---- DATA SUPPLIED
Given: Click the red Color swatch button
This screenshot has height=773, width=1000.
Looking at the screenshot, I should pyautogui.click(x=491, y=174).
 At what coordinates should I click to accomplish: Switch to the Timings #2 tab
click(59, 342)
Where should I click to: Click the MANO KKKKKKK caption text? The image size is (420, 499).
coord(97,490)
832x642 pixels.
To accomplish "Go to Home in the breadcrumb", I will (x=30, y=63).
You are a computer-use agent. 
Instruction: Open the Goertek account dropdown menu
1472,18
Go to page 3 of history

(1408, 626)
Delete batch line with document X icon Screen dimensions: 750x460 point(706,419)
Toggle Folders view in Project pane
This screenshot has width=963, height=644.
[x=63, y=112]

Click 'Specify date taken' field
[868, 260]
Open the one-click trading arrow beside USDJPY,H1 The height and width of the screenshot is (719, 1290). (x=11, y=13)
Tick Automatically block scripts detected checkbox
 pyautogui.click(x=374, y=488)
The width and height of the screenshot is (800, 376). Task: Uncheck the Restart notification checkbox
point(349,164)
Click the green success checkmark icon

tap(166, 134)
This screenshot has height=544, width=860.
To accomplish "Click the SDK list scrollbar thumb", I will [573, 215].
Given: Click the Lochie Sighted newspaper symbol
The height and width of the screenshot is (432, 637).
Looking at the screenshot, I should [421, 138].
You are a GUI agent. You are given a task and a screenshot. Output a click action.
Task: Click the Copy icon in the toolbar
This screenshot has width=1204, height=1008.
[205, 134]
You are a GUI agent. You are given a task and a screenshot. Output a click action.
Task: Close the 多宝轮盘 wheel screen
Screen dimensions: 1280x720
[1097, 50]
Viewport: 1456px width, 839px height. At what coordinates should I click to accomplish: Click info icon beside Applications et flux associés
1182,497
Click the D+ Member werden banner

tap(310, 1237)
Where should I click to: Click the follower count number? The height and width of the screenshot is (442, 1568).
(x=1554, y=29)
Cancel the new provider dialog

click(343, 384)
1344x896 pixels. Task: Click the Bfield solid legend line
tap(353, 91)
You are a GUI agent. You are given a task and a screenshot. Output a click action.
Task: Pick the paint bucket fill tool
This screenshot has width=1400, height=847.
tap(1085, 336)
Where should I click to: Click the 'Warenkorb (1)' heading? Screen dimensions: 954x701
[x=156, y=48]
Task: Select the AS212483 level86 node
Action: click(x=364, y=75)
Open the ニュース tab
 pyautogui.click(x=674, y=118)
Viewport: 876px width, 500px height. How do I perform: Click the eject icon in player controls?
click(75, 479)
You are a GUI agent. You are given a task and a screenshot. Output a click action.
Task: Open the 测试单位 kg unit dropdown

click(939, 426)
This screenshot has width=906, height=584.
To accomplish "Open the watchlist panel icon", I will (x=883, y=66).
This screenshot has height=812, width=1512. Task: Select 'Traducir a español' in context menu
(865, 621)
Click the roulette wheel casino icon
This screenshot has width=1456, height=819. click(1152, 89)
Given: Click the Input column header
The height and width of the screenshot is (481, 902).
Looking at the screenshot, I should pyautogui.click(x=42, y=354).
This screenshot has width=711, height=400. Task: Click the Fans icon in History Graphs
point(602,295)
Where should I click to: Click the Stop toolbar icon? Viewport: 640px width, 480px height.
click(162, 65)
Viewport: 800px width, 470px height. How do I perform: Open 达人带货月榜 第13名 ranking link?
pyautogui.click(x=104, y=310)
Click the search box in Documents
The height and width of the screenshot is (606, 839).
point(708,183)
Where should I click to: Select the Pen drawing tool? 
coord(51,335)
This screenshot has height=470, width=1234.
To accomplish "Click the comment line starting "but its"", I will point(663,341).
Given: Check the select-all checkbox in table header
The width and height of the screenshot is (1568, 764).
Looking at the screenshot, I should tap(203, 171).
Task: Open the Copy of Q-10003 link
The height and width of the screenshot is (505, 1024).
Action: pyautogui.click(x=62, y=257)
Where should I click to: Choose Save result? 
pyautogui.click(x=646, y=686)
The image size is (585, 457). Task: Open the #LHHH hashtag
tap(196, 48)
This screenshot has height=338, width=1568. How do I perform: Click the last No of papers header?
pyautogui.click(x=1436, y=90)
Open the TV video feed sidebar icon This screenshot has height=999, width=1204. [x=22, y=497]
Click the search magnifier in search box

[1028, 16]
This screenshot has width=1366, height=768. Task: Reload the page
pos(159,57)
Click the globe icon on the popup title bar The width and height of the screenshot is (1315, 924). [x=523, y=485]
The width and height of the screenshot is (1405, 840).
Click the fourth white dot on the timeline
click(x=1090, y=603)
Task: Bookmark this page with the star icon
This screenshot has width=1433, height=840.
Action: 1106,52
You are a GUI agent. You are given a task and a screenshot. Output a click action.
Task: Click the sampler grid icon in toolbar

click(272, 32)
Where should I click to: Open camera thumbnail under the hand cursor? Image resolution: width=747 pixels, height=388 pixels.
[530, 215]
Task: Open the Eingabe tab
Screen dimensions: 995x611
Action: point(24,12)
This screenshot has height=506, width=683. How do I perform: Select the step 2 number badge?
--------
* REQUIRED TASK *
Rewrite the records starting at the line containing "The image size is (585, 457)." and ending at the end of the records, putting "magnifying glass" in place of "magnifier" and leaving everything else as it is.

* REPLY TO THE EXERCISE *
The image size is (585, 457). Task: Open the #LHHH hashtag
tap(196, 48)
This screenshot has height=338, width=1568. How do I perform: Click the last No of papers header?
pyautogui.click(x=1436, y=90)
Open the TV video feed sidebar icon This screenshot has height=999, width=1204. [x=22, y=497]
Click the search magnifying glass in search box

[1028, 16]
This screenshot has width=1366, height=768. Task: Reload the page
pos(159,57)
Click the globe icon on the popup title bar The width and height of the screenshot is (1315, 924). [x=523, y=485]
The width and height of the screenshot is (1405, 840).
Click the fourth white dot on the timeline
click(x=1090, y=603)
Task: Bookmark this page with the star icon
This screenshot has width=1433, height=840.
Action: 1106,52
You are a GUI agent. You are given a task and a screenshot. Output a click action.
Task: Click the sampler grid icon in toolbar

click(272, 32)
Where should I click to: Open camera thumbnail under the hand cursor? Image resolution: width=747 pixels, height=388 pixels.
[530, 215]
Task: Open the Eingabe tab
Screen dimensions: 995x611
Action: point(24,12)
This screenshot has height=506, width=683. How do I perform: Select the step 2 number badge?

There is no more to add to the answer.